**Task instructions**.
Rewrite the items below, replacing every "You are a computer-use agent" with "You are a screen assistant" and leaving everything else unchanged.

Rows from a dataset:
+-------+

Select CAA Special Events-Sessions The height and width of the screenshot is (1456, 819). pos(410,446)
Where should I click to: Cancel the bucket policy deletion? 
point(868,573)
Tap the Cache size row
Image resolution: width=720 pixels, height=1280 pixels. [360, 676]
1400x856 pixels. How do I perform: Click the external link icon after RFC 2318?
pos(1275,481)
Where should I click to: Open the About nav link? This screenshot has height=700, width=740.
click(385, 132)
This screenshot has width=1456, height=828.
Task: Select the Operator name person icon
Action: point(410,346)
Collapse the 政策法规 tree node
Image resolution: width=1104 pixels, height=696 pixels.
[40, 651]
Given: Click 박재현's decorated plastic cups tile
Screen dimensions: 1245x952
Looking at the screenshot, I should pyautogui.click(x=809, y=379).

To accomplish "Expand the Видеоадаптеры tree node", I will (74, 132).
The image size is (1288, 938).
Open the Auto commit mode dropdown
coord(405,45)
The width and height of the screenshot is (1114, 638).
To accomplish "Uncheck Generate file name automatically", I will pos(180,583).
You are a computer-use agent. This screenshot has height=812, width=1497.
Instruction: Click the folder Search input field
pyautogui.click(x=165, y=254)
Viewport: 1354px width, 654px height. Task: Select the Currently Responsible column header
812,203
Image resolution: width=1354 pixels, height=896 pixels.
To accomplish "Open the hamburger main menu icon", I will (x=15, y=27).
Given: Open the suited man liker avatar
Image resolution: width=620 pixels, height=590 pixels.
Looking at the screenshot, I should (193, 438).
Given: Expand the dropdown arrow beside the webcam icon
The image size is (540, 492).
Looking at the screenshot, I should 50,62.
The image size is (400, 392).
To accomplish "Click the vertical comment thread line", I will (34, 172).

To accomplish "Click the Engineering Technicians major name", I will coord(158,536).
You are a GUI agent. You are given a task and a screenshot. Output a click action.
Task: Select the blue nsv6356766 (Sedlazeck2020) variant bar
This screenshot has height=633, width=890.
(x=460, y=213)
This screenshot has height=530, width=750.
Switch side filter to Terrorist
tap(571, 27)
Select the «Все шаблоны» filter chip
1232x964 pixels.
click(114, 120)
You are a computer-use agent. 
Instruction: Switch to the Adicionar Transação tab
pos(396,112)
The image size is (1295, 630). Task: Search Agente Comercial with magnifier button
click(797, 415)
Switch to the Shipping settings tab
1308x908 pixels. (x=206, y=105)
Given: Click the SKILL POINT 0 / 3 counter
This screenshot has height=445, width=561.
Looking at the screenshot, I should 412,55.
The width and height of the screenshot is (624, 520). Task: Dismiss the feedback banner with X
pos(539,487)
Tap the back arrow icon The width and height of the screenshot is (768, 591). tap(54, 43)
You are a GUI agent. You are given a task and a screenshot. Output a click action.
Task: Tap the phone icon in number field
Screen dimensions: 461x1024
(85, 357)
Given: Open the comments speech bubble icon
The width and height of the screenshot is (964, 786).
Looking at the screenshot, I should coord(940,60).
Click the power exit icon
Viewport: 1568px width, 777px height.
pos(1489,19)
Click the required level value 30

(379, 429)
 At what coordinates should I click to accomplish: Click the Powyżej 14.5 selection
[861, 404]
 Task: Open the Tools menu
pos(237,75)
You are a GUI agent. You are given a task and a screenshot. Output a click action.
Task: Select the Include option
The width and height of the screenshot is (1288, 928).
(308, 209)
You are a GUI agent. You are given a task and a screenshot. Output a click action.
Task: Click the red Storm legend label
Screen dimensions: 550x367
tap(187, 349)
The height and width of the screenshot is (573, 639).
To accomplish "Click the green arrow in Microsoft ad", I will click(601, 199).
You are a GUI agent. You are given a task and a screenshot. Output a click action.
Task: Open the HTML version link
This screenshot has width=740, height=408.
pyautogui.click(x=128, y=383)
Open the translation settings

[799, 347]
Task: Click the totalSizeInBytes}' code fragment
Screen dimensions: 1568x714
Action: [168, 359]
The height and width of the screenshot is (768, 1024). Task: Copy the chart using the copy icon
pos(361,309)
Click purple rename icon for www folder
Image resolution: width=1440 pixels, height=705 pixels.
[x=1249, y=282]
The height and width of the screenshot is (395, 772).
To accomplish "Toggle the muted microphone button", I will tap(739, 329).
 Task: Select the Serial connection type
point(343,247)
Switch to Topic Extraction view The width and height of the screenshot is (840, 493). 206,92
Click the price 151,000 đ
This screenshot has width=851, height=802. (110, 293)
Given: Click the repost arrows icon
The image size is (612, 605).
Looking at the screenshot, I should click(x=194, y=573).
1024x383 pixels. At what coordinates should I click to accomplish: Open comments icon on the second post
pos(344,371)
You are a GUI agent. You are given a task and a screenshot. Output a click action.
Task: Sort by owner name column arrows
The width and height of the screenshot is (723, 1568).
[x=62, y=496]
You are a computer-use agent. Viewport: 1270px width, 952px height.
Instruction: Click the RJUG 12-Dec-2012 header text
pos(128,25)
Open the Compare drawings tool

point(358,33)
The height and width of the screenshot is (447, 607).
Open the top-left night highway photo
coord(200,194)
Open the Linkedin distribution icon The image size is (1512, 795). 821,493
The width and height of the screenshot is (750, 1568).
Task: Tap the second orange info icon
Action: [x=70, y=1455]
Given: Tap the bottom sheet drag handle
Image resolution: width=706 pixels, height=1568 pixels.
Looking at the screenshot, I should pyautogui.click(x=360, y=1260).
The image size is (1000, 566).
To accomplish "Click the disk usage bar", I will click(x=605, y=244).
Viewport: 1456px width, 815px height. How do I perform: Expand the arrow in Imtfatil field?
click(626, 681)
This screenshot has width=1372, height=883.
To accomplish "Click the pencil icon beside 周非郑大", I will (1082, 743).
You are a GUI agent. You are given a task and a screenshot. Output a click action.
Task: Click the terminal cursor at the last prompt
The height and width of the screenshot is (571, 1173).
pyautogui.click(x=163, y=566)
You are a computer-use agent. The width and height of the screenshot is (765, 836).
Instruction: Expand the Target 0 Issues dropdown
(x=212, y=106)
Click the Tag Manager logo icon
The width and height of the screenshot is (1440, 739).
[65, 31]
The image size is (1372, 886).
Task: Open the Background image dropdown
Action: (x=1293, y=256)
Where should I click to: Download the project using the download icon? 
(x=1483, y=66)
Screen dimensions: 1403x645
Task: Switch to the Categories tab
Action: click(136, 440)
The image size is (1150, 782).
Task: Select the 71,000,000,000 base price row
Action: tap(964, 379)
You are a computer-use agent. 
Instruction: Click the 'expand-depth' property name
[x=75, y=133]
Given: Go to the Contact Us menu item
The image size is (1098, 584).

+-------+

**Response to the task**.
Select CAA Special Events-Sessions The height and width of the screenshot is (1456, 819). pos(410,446)
Where should I click to: Cancel the bucket policy deletion? 
point(868,573)
Tap the Cache size row
Image resolution: width=720 pixels, height=1280 pixels. [360, 676]
1400x856 pixels. How do I perform: Click the external link icon after RFC 2318?
pos(1275,481)
Where should I click to: Open the About nav link? This screenshot has height=700, width=740.
click(385, 132)
This screenshot has width=1456, height=828.
Task: Select the Operator name person icon
Action: point(410,346)
Collapse the 政策法规 tree node
Image resolution: width=1104 pixels, height=696 pixels.
[40, 651]
Given: Click 박재현's decorated plastic cups tile
Screen dimensions: 1245x952
Looking at the screenshot, I should pyautogui.click(x=809, y=379).

To accomplish "Expand the Видеоадаптеры tree node", I will (74, 132).
The image size is (1288, 938).
Open the Auto commit mode dropdown
coord(405,45)
The width and height of the screenshot is (1114, 638).
To accomplish "Uncheck Generate file name automatically", I will pos(180,583).
You are a screen assistant. This screenshot has height=812, width=1497.
Instruction: Click the folder Search input field
pyautogui.click(x=165, y=254)
Viewport: 1354px width, 654px height. Task: Select the Currently Responsible column header
812,203
Image resolution: width=1354 pixels, height=896 pixels.
To accomplish "Open the hamburger main menu icon", I will (x=15, y=27).
Given: Open the suited man liker avatar
Image resolution: width=620 pixels, height=590 pixels.
Looking at the screenshot, I should (193, 438).
Given: Expand the dropdown arrow beside the webcam icon
The image size is (540, 492).
Looking at the screenshot, I should 50,62.
The image size is (400, 392).
To accomplish "Click the vertical comment thread line", I will (34, 172).

To accomplish "Click the Engineering Technicians major name", I will coord(158,536).
You are a GUI agent. You are given a task and a screenshot. Output a click action.
Task: Select the blue nsv6356766 (Sedlazeck2020) variant bar
This screenshot has height=633, width=890.
(x=460, y=213)
This screenshot has height=530, width=750.
Switch side filter to Terrorist
tap(571, 27)
Select the «Все шаблоны» filter chip
1232x964 pixels.
click(114, 120)
You are a screen assistant. 
Instruction: Switch to the Adicionar Transação tab
pos(396,112)
The image size is (1295, 630). Task: Search Agente Comercial with magnifier button
click(797, 415)
Switch to the Shipping settings tab
1308x908 pixels. (x=206, y=105)
Given: Click the SKILL POINT 0 / 3 counter
This screenshot has height=445, width=561.
Looking at the screenshot, I should 412,55.
The width and height of the screenshot is (624, 520). Task: Dismiss the feedback banner with X
pos(539,487)
Tap the back arrow icon The width and height of the screenshot is (768, 591). tap(54, 43)
You are a GUI agent. You are given a task and a screenshot. Output a click action.
Task: Tap the phone icon in number field
Screen dimensions: 461x1024
(85, 357)
Given: Open the comments speech bubble icon
The width and height of the screenshot is (964, 786).
Looking at the screenshot, I should coord(940,60).
Click the power exit icon
Viewport: 1568px width, 777px height.
pos(1489,19)
Click the required level value 30

(379, 429)
 At what coordinates should I click to accomplish: Click the Powyżej 14.5 selection
[861, 404]
 Task: Open the Tools menu
pos(237,75)
You are a GUI agent. You are given a task and a screenshot. Output a click action.
Task: Select the Include option
The width and height of the screenshot is (1288, 928).
(308, 209)
You are a GUI agent. You are given a task and a screenshot. Output a click action.
Task: Click the red Storm legend label
Screen dimensions: 550x367
tap(187, 349)
The height and width of the screenshot is (573, 639).
To accomplish "Click the green arrow in Microsoft ad", I will click(601, 199).
You are a GUI agent. You are given a task and a screenshot. Output a click action.
Task: Open the HTML version link
This screenshot has width=740, height=408.
pyautogui.click(x=128, y=383)
Open the translation settings

[799, 347]
Task: Click the totalSizeInBytes}' code fragment
Screen dimensions: 1568x714
Action: [168, 359]
The height and width of the screenshot is (768, 1024). Task: Copy the chart using the copy icon
pos(361,309)
Click purple rename icon for www folder
Image resolution: width=1440 pixels, height=705 pixels.
[x=1249, y=282]
The height and width of the screenshot is (395, 772).
To accomplish "Toggle the muted microphone button", I will tap(739, 329).
 Task: Select the Serial connection type
point(343,247)
Switch to Topic Extraction view The width and height of the screenshot is (840, 493). 206,92
Click the price 151,000 đ
This screenshot has width=851, height=802. (110, 293)
Given: Click the repost arrows icon
The image size is (612, 605).
Looking at the screenshot, I should click(x=194, y=573).
1024x383 pixels. At what coordinates should I click to accomplish: Open comments icon on the second post
pos(344,371)
You are a GUI agent. You are given a task and a screenshot. Output a click action.
Task: Sort by owner name column arrows
The width and height of the screenshot is (723, 1568).
[x=62, y=496]
You are a screen assistant. Viewport: 1270px width, 952px height.
Instruction: Click the RJUG 12-Dec-2012 header text
pos(128,25)
Open the Compare drawings tool

point(358,33)
The height and width of the screenshot is (447, 607).
Open the top-left night highway photo
coord(200,194)
Open the Linkedin distribution icon The image size is (1512, 795). 821,493
The width and height of the screenshot is (750, 1568).
Task: Tap the second orange info icon
Action: [x=70, y=1455]
Given: Tap the bottom sheet drag handle
Image resolution: width=706 pixels, height=1568 pixels.
Looking at the screenshot, I should pyautogui.click(x=360, y=1260).
The image size is (1000, 566).
To accomplish "Click the disk usage bar", I will click(x=605, y=244).
Viewport: 1456px width, 815px height. How do I perform: Expand the arrow in Imtfatil field?
click(626, 681)
This screenshot has width=1372, height=883.
To accomplish "Click the pencil icon beside 周非郑大", I will (1082, 743).
You are a GUI agent. You are given a task and a screenshot. Output a click action.
Task: Click the terminal cursor at the last prompt
The height and width of the screenshot is (571, 1173).
pyautogui.click(x=163, y=566)
You are a screen assistant. The width and height of the screenshot is (765, 836).
Instruction: Expand the Target 0 Issues dropdown
(x=212, y=106)
Click the Tag Manager logo icon
The width and height of the screenshot is (1440, 739).
[65, 31]
The image size is (1372, 886).
Task: Open the Background image dropdown
Action: (x=1293, y=256)
Where should I click to: Download the project using the download icon? 
(x=1483, y=66)
Screen dimensions: 1403x645
Task: Switch to the Categories tab
Action: click(136, 440)
The image size is (1150, 782).
Task: Select the 71,000,000,000 base price row
Action: tap(964, 379)
You are a screen assistant. 
Instruction: Click the 'expand-depth' property name
[x=75, y=133]
Given: Go to the Contact Us menu item
The image size is (1098, 584).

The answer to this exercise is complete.